Di Surabaya, Diani Permata Sari, 24 tahun, pemilik Blackwood Record Store memulai usahanya berjualan alat rekam fisik melalui Internet. Bisnisnya bermula dari hobi yang tidak sengaja ia tekuni ketika pertama kali mendengarkan lagu Waljinah lewat piringan hitam, pada 2012.
Sekitar 95 persen usahanya berfokus menjual piringan hitam, alat pemutar, beserta aksesorisnya seperti jarum pemutar. “Semua piringan kami impor dari distributor pusatnya di Amerika Serikat,” kata Diani kepada Tempo, Kamis lalu.
Ia bersama kekasihnya Tofani Persada, lalu membuka toko di bekas gudang milik keluarga Tofani yang terbengkalai sejak November tahun lalu. “Stok piringan impor semakin menggunung seiring dengan meningkatnya permintaan pembeli,” tutur mahasiswa Sastra Inggris Universitas Airlangga ini.
Diani menuturkan, Blackwood Record Store mengandalkan promosi lewat Internet selama kurang lebih tiga tahun. Instagram dan Bukalapak dinilainya efektif menyedot minat penghobi piringan hitam. Buktinya, sekitar 95 persen pembeli berasal dari media sosial.
Mayoritas penyuka piringan hitam yang membeli dari lapaknya adalah anak-anak muda. “Dari kira-kira 100 transaksi dalam setahun, 50-60 persen pembelinya berusia 17-25 tahun,” ucap manajer toko, Abraham. Sisanya merupakan pembeli dewasa yang berusia di atas 25 tahun. Konsumen dewasa, ucapnya, lebih suka membeli langsung saat Blackwood berjualan di perhelatan anak-anak muda.

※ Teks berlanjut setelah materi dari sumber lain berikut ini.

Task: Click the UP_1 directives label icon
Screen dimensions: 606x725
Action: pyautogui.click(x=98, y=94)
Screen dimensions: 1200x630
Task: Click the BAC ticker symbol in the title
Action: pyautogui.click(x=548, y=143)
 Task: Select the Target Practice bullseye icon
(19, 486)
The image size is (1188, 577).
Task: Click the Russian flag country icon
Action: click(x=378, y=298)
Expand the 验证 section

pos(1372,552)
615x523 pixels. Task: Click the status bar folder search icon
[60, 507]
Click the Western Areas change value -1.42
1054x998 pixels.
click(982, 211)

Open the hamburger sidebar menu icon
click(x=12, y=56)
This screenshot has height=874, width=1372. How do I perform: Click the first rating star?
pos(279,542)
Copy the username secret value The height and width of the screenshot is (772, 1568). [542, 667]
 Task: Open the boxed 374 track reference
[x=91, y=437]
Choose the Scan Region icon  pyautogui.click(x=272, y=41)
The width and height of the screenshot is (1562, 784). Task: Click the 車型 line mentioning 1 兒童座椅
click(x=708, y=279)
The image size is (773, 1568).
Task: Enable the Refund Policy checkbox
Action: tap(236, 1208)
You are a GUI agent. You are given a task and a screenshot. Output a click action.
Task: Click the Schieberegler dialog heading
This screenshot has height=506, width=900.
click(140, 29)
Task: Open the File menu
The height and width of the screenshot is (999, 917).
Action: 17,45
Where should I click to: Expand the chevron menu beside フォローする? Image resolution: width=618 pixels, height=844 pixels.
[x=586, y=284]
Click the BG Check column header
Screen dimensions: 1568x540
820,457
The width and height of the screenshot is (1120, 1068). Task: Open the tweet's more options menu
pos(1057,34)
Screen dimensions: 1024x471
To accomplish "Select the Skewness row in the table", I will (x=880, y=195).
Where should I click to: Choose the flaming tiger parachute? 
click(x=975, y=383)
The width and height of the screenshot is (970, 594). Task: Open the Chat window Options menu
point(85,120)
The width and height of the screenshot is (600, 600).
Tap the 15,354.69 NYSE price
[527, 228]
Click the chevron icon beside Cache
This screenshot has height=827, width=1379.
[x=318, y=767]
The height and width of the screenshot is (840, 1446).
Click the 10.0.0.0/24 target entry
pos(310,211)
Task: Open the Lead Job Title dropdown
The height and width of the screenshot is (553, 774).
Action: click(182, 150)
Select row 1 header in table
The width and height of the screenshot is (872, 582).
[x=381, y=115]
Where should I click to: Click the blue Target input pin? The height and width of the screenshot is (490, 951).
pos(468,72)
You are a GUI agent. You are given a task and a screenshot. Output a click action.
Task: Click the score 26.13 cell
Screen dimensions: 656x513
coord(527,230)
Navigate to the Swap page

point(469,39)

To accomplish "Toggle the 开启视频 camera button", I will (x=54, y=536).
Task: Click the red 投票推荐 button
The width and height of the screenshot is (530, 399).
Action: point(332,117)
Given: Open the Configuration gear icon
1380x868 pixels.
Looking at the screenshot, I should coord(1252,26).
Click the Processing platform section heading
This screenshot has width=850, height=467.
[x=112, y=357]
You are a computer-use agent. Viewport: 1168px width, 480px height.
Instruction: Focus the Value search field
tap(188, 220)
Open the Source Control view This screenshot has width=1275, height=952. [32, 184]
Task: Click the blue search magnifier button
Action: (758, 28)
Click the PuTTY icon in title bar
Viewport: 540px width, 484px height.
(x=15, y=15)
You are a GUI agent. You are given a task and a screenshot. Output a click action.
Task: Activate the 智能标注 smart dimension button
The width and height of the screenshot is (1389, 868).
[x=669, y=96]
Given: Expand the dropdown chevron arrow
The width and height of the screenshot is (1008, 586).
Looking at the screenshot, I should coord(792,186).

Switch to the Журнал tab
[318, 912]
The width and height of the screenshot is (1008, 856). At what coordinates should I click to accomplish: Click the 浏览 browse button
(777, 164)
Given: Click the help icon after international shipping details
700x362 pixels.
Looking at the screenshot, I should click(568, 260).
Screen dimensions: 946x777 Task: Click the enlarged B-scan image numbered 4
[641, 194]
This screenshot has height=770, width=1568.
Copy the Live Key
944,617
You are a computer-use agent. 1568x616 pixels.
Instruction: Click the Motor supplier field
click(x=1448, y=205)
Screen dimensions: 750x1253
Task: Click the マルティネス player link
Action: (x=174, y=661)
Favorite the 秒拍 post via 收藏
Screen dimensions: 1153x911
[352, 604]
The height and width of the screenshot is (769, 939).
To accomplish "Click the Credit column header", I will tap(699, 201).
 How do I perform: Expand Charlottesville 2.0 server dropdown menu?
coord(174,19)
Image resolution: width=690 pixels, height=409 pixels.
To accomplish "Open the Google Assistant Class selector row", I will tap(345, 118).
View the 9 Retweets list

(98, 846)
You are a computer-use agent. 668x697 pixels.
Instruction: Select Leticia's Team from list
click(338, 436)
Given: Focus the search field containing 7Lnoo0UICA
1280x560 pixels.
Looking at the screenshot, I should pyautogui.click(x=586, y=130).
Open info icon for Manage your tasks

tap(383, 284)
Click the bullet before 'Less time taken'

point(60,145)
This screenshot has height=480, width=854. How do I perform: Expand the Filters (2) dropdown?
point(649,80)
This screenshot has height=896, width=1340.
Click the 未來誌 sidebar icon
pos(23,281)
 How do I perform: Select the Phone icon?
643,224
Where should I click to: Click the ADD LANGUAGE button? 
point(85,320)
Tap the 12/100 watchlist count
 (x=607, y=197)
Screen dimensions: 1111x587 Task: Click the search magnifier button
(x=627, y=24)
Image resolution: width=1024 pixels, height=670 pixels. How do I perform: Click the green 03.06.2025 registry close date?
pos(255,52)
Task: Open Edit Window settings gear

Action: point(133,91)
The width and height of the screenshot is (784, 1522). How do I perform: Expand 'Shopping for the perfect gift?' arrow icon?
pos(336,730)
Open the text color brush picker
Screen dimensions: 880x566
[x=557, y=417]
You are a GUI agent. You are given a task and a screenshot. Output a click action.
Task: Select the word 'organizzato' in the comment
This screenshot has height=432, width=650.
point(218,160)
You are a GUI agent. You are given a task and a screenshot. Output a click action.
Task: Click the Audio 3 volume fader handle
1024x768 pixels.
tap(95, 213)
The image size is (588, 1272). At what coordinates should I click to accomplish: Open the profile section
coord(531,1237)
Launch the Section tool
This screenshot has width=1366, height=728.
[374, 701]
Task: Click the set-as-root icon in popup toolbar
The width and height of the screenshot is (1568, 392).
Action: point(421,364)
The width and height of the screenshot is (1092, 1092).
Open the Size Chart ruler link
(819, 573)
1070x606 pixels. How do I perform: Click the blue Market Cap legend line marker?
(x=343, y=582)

Untuk pilihan jenis musiknya, british pop dan rock paling digemari. Menyusul koleksi piringan hitam dari musikus-musikus legendaris seperti Bob Marley, the Beatles, atau Nirvana. Kebanyakan pembeli piringan berasal dari luar kota Surabaya. Misalnya Jakarta, Bandung, Kalimantan, bahkan Malaysia. “Mungkin mereka penasaran dengan kami yang berasal dari Surabaya, sebagai satu-satunya spesialis vinyl,” kata Diani.